The cutaneous form of diphtheria is often a
secondary infection of a preexisting skin disease. Signs of cutaneous diphtheria infection develop an average of seven days after the appearance of the primary skin disease.
Diagnosis
The current definition of diphtheria used by the
Centers for Disease Control and Prevention (CDC) is based on both laboratory and clinical criteria.
Laboratory criteria
Clinical criteria
Upper respiratory tract illness with sore throat
Low-grade fever, and
An adherent pseudomembrane of the tonsil(s), pharynx, and/or nose.
Case classification
Probable: a clinically compatible case that isn't laboratory-confirmed and isn't epidemiologically linked to a laboratory-confirmed case
Confirmed: a clinically compatible case that's either laboratory-confirmed or epidemiologically linked to a laboratory-confirmed case
Empirical treatment should generally be started in a patient in whom suspicion of diphtheria is high.
Treatment
The disease may remain manageable, but in more severe cases lymph nodes in the neck may swell, and breathing and swallowing will be more difficult. People in this stage should seek immediate medical attention, as obstruction in the throat may require intubation or a tracheotomy. In addition, an increase in heart rate may cause cardiac arrest. Diphtheria can also cause paralysis in the eye, neck, throat, or respiratory muscles. Patients with severe cases will be put in a hospital intensive care unit (ICU) and be given a diphtheria anti-toxin. Since antitoxin doesn't neutralize toxin that's already bound to tissues, delaying its administration is associated with an increase in mortality risk. Therefore, the decision to administer diphtheria antitoxin is based on clinical diagnosis, and shouldn't await laboratory confirmation.

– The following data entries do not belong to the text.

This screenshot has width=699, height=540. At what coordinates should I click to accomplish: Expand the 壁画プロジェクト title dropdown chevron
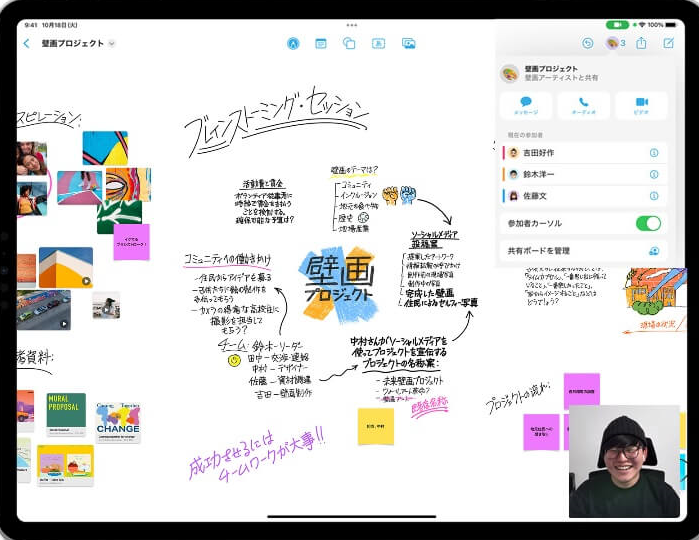[x=112, y=43]
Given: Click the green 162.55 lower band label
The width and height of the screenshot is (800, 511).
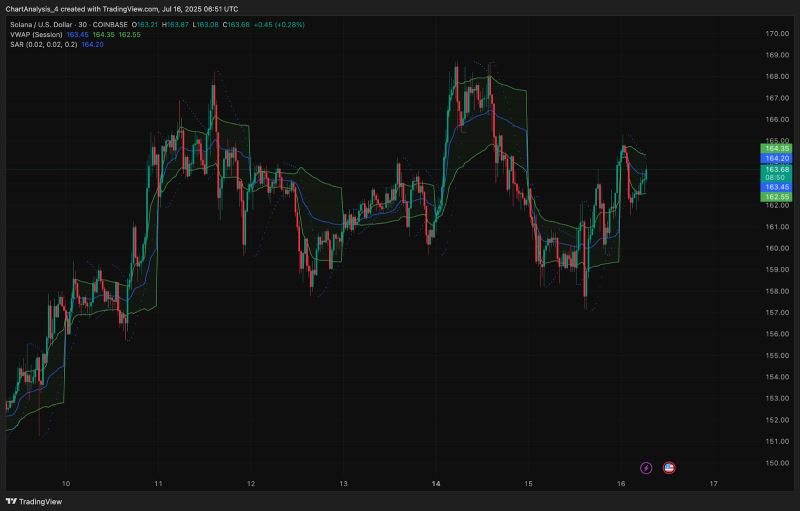Looking at the screenshot, I should pyautogui.click(x=778, y=196).
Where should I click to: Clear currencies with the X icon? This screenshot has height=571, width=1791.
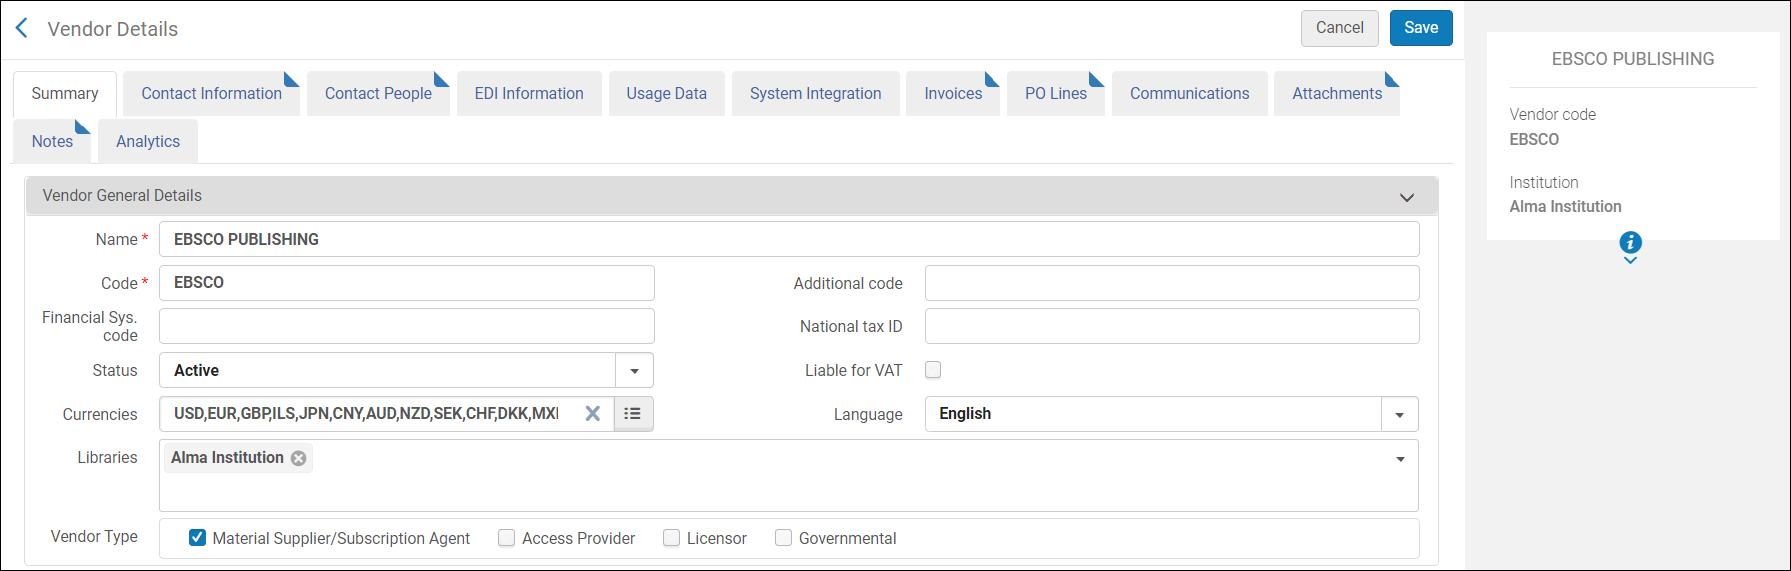click(593, 413)
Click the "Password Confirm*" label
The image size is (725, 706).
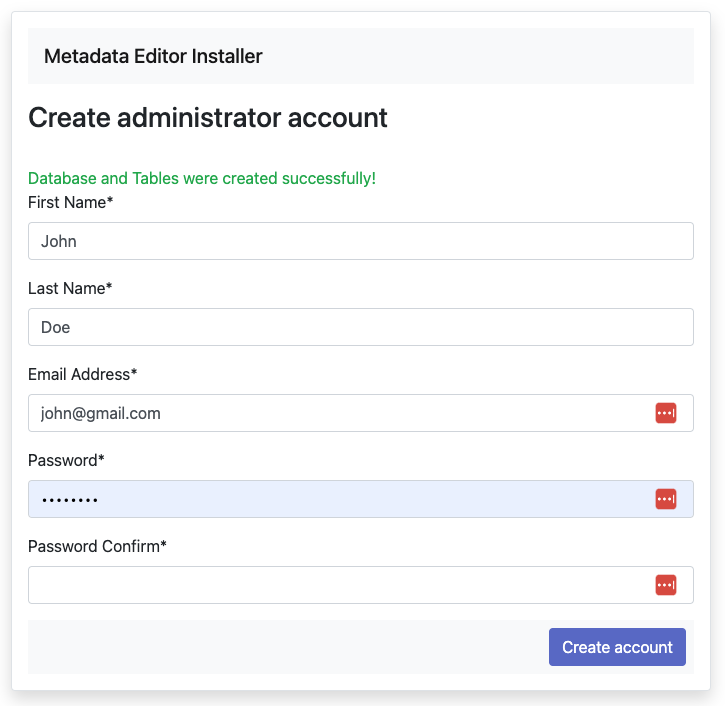pos(97,547)
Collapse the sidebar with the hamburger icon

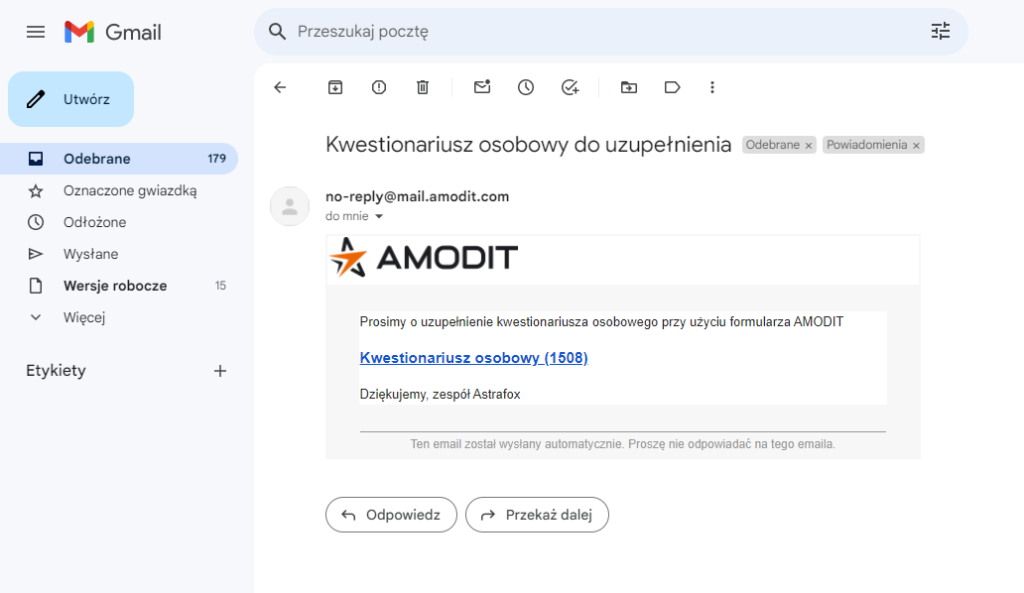(x=35, y=31)
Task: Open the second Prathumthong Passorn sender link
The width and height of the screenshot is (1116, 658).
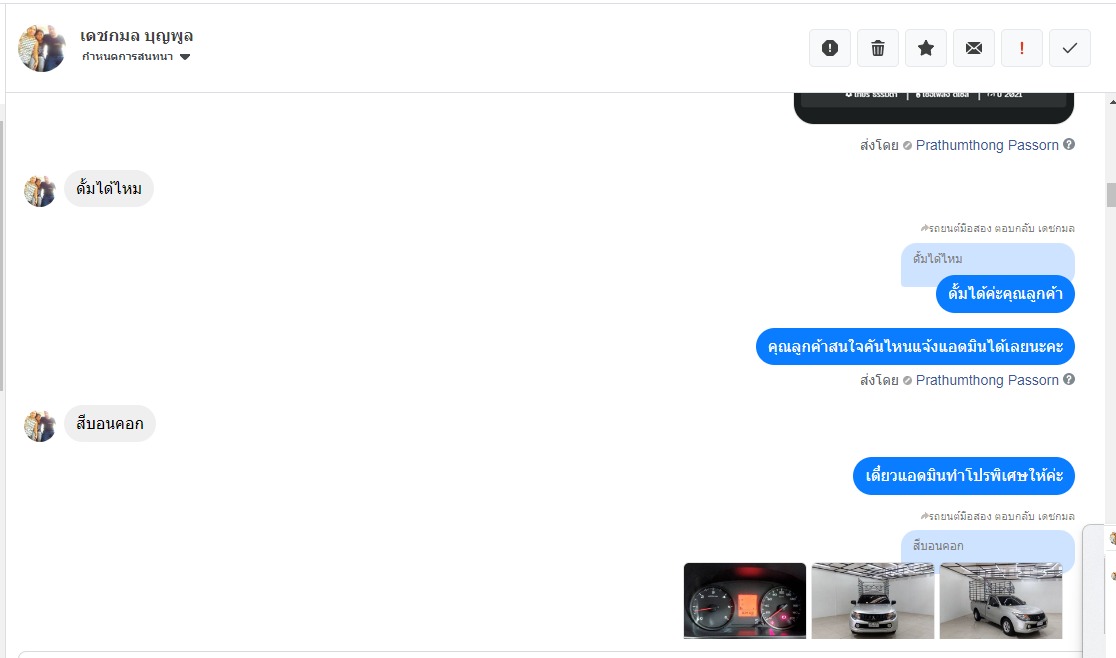Action: 987,380
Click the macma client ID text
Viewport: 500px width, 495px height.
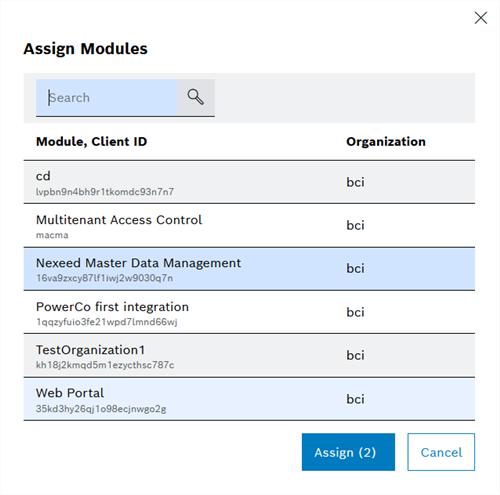(52, 235)
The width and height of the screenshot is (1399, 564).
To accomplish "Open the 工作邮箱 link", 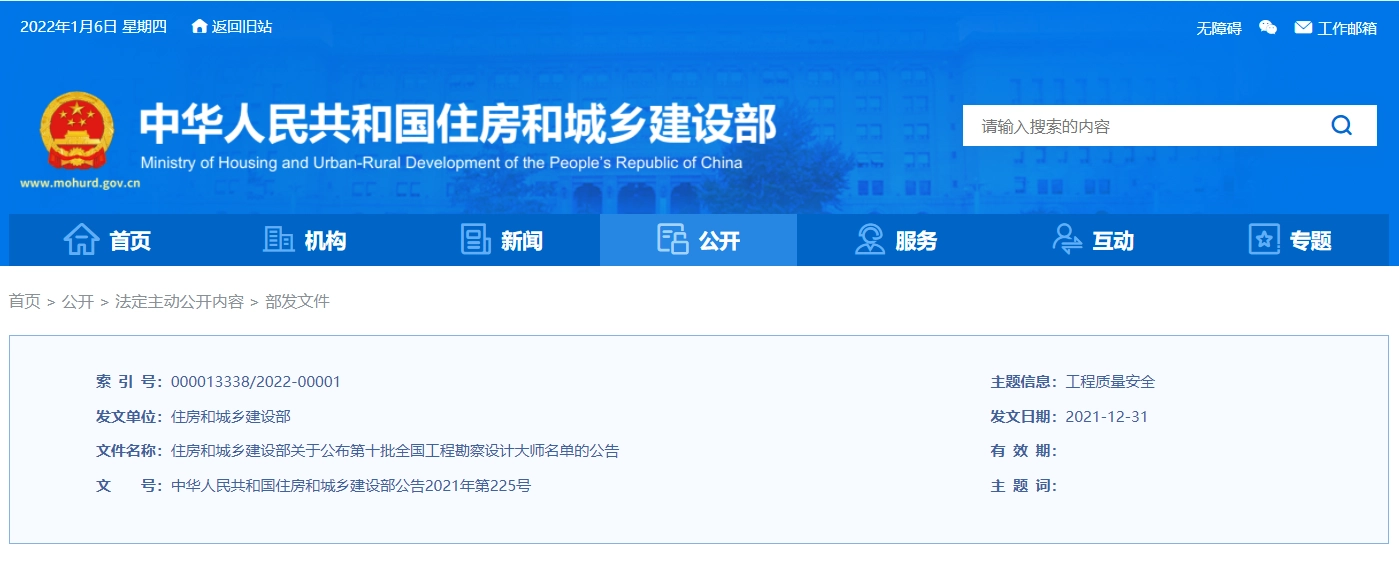I will pos(1346,28).
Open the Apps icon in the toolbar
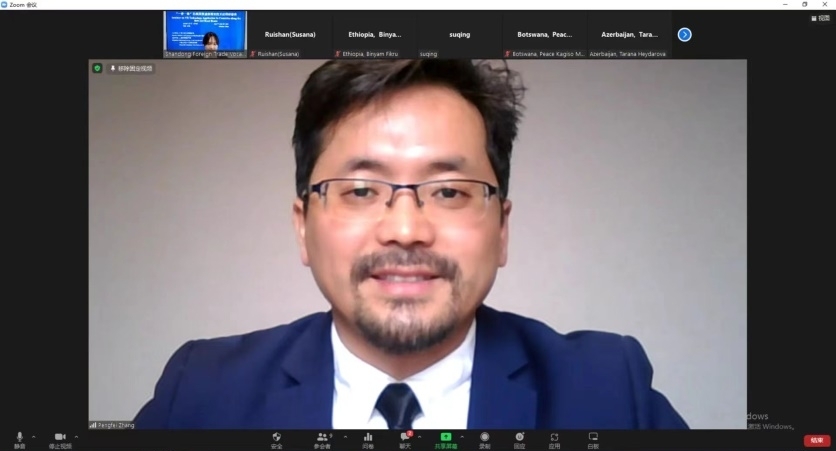 pos(554,438)
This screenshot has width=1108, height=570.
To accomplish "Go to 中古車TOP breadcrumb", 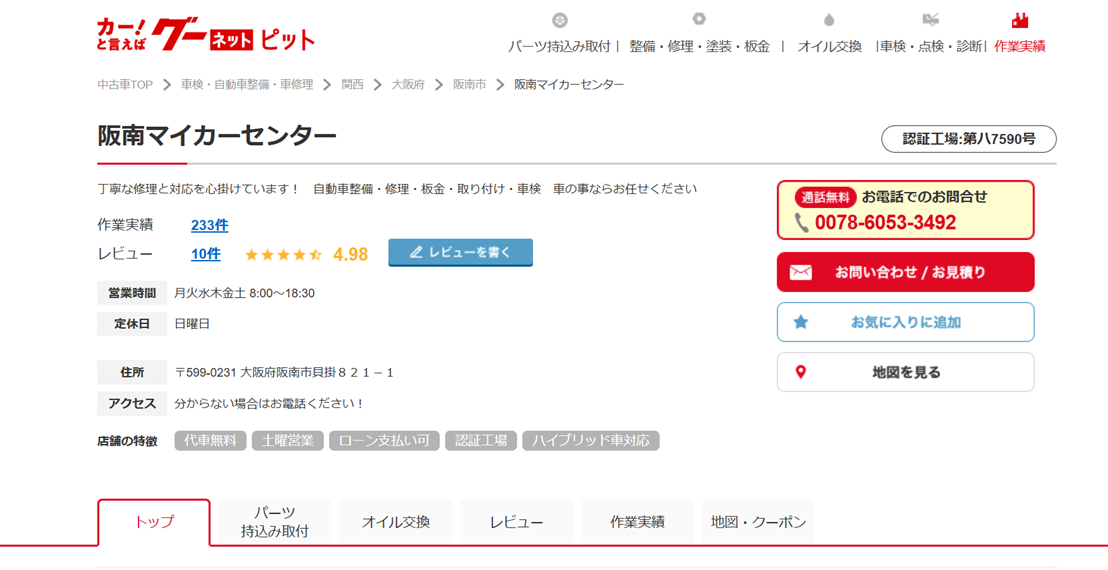I will 125,85.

Antibiotics have not been demonstrated to affect healing of local infection in diphtheria patients treated with antitoxin. Antibiotics are used in patients or carriers to eradicate C. diphtheriae and prevent its transmission to others. The CDC recommends either:
Erythromycin (orally or by injection) for 14 days (40 mg/kg per day with a maximum of 2 g/d), or
Procaine penicillin G given intramuscularly for 14 days (300,000 U/d for patients weighing <10 kg and 600,000 U/d for those weighing >10 kg). Patients with allergies to penicillin G or erythromycin can use rifampin or clindamycin.
Epidemiology
Diphtheria is a serious disease, with fatality rates between 5% and 10%. In children under 5 years and adults over 40 years, the fatality rate may be as much as 20%.[ Outbreaks, though very rare, still occur worldwide, even in developed nations. After the breakup of the former Soviet Union in the late 1980s, vaccination rates in its constituent countries fell so low that there was an explosion of diphtheria cases. In 1991 there were 2,000 cases of diphtheria in the USSR. By 1998, according to Red Cross estimates, there were as many as 200,000 cases in the Commonwealth of Independent States, with 5,000 deaths. This was so great an increase that diphtheria was cited in the Guinness Book of World Records as "most resurgent disease".